Document text.
####################

Click on any of the topics below to find answers about financial reporting. If you can’t find the answers you are looking for, please contact us.
Do I have to comply?
How do I determine if I am an FMC reporting entity?
The concept of 'FMC reporting entity' is broader than 'issuer'. It is defined in section 451 of the FMC Act, however, you can find an overview of who is an FMC reporting entity on our 'Who needs to comply' page.
What has changed from the requirements in the Financial Reporting Act 1993?
See our 'Your obligations' page for a summary of the changes.
How do the financial reporting requirements for FMC reporting entities relate to the reporting requirements in other Acts?
If you are required to produce financial statements under the FMC Act, then these requirements will take precedence over any other NZ law. For example, the Companies Act specifically says it's financial reporting requirements do not apply to companies that have to comply with the FMC Act's requirements.
What is 'higher public accountability' and how does it affect me?
All FMC reporting entities have a designated level of public accountability. This influences which tier of the External Reporting Board Accounting Standards Framework you are in and whether you will have to use full accounting standards (eg, NZ IFRS) or reduced disclosure accounting standards (eg, NZ RDR) when preparing your financial statements.
The FMC Act identifies FMC reporting entities deemed to have ‘higher public accountability’. All other types of FMC reporting entities therefore have lower public accountability. These are default designations - under the FMC Act we can vary designations for either individual FMC reporting entities, or classes of FMC reporting entities. Our exemptions page includes a summary of the designations by class of reporting entity.
Can I prepare my financial statements using the disclosure concessions of the reduced disclosure regime?
Most FMC reporting entities with lower public accountability can report using a reduced disclosure regime (eg, NZ IFRS RDR or PBE Standards with disclosure concession). FMC reporting entities with higher public accountability must comply with full NZ IFRS or PBE accounting standards.

####################

What the task asks. Could you carry on the FMC financial reporting FAQ from its final line?

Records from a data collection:
####################

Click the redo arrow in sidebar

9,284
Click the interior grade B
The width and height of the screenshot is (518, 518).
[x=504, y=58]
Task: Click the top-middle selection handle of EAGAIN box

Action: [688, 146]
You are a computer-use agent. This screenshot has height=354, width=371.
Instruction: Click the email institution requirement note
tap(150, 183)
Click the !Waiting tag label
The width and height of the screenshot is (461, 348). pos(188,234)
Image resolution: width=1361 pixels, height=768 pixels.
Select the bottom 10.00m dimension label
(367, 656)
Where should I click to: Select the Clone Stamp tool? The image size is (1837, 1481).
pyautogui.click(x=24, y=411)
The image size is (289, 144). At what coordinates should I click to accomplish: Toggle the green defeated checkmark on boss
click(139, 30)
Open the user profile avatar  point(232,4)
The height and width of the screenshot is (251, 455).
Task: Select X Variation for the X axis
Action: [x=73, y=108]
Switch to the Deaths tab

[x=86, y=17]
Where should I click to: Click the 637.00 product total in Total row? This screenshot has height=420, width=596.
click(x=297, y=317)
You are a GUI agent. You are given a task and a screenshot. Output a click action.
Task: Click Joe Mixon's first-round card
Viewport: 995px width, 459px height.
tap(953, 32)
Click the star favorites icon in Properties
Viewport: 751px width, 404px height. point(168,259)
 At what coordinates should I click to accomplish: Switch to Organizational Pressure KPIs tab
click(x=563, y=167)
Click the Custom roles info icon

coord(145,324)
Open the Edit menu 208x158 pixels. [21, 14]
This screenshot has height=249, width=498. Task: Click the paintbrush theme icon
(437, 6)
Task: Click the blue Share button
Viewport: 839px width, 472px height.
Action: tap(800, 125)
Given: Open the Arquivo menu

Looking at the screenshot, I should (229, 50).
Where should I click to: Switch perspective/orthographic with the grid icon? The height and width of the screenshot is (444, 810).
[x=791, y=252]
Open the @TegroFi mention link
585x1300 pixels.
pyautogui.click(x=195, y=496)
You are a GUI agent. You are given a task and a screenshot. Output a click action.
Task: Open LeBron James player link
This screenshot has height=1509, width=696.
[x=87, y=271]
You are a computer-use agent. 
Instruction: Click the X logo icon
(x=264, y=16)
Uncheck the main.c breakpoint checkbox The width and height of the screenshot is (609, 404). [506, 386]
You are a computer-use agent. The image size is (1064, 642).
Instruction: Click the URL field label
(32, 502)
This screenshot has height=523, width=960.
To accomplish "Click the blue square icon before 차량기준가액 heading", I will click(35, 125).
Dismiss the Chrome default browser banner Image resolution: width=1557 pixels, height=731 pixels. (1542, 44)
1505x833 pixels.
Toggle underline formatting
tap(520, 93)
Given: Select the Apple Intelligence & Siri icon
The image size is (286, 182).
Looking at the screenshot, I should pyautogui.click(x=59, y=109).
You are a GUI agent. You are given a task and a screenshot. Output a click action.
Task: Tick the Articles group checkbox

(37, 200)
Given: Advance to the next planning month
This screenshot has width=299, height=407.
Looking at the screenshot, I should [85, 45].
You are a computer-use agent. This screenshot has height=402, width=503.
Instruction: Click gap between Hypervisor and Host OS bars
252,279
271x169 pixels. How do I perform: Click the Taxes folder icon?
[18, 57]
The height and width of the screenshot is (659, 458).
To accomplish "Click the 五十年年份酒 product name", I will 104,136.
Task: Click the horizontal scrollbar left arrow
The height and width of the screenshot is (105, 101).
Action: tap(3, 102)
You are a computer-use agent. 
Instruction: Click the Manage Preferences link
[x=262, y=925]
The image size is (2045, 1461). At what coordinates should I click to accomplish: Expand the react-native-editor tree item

####################

Output below.
Can I apply the differential reporting framework?
No. The differential reporting framework cannot be used by FMC Act reporting entities. Differential reporting has been replaced by the reduced disclosure regimes of the External Reporting Board - only FMC reporting entities with lower public accountability can apply the disclosure concessions allowed by the reduced disclosure regime.
Can I use financial statements prepared in accordance with overseas financial reporting standards?
You can only use overseas financial reporting standards for ongoing reporting if we have granted you an exemption to do so. See here for details of financial reporting exemptions.
Am I still a FMC reporting entity if I haven't issued anything to the public?
What are my financial reporting obligations if I offer financial products under the trans-Tasman mutual recognition scheme?
Issuers of regulated products are ‘FMC reporting entities’.However, if you are an Australian business and your offer is a ‘recognised offer’, then you are exempt from many of the provisions of the FMC Act, including the disclosure and financial reporting requirements for offers of financial products.
However, you may be an FMC reporting entity for another reason, for example, if you are also listed on the NZX, the financial reporting obligations of the FMC Act will apply.
Can we use special purpose financial reporting for our one-person superannuation scheme?
Yes. You can prepare special purpose financial statements where scheme members are able to obtain special purpose information that meets their needs.
These schemes are required to prepare financial statements that comply with generally accepted accounting practice and send a copy of these to the FMA. To comply with this, we believe NZ IAS 26 still applies including paragraph 1.5. Accordingly, we accept special purpose financial statements. The exact content of the special purpose financial statement is not prescribed and therefore is at the discretion of the trustees. We suggest special purpose financial statements include; a profit and loss balance sheet and a cash flow statement, as well as appropriate accounting policies and notes that reflect the investments of the scheme.
The increasing use of non-GAAP financial information presents challenges to investors and analysts – in particular the non-professional but prudent-but non-expert investor.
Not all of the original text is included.